Available data >>
--------------------------------

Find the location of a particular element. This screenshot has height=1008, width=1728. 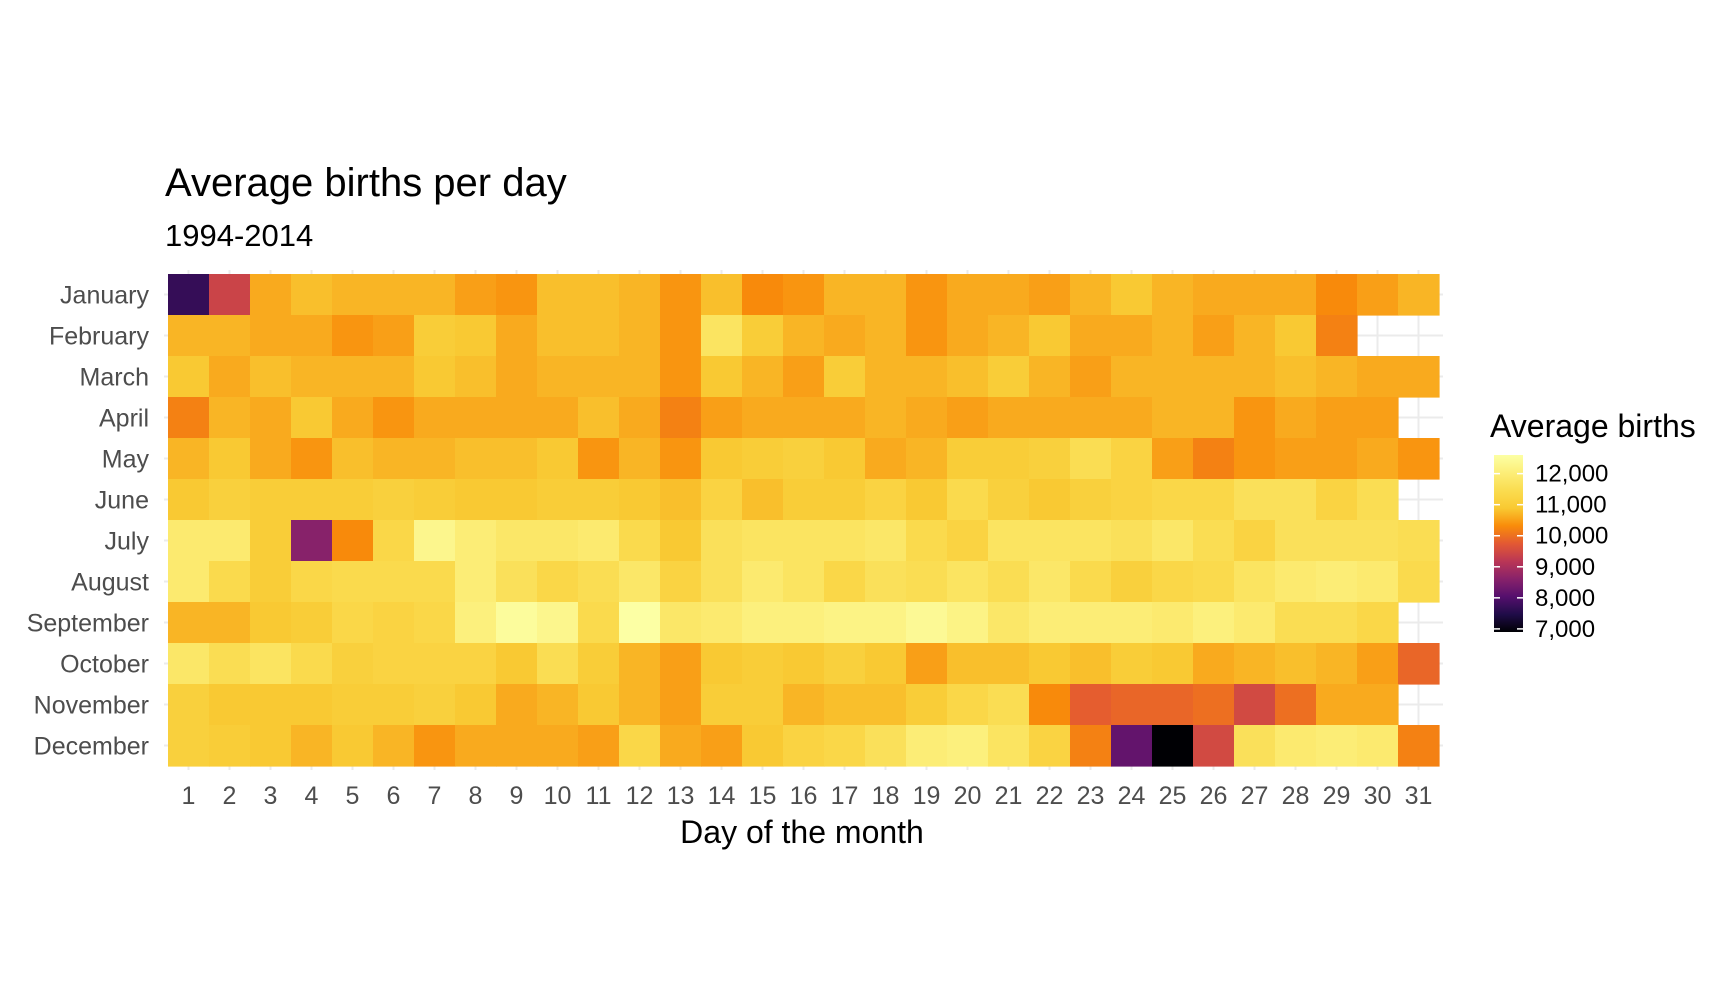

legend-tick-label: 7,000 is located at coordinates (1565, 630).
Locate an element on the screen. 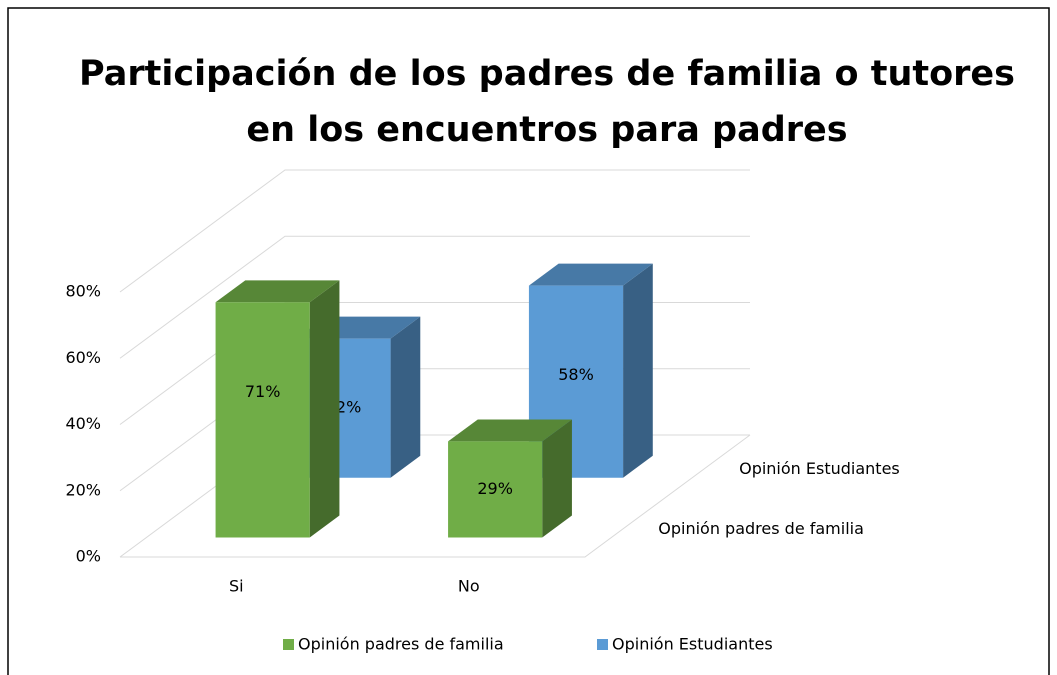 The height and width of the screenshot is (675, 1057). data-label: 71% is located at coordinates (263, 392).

--------------------------------

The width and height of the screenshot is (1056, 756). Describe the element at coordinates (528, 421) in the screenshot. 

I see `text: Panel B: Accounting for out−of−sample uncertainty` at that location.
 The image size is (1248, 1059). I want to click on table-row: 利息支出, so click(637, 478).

--------------------------------

Could you arrange the part that opens with the line containing "The width and" and closes with the line containing "The image size" as a numbered list, leaving out blank lines?

Answer section >>
1. The width and height of the screenshot is (1056, 756). Describe the element at coordinates (528, 421) in the screenshot. 
2. I see `text: Panel B: Accounting for out−of−sample uncertainty` at that location.
3.  The image size is (1248, 1059). I want to click on table-row: 利息支出, so click(637, 478).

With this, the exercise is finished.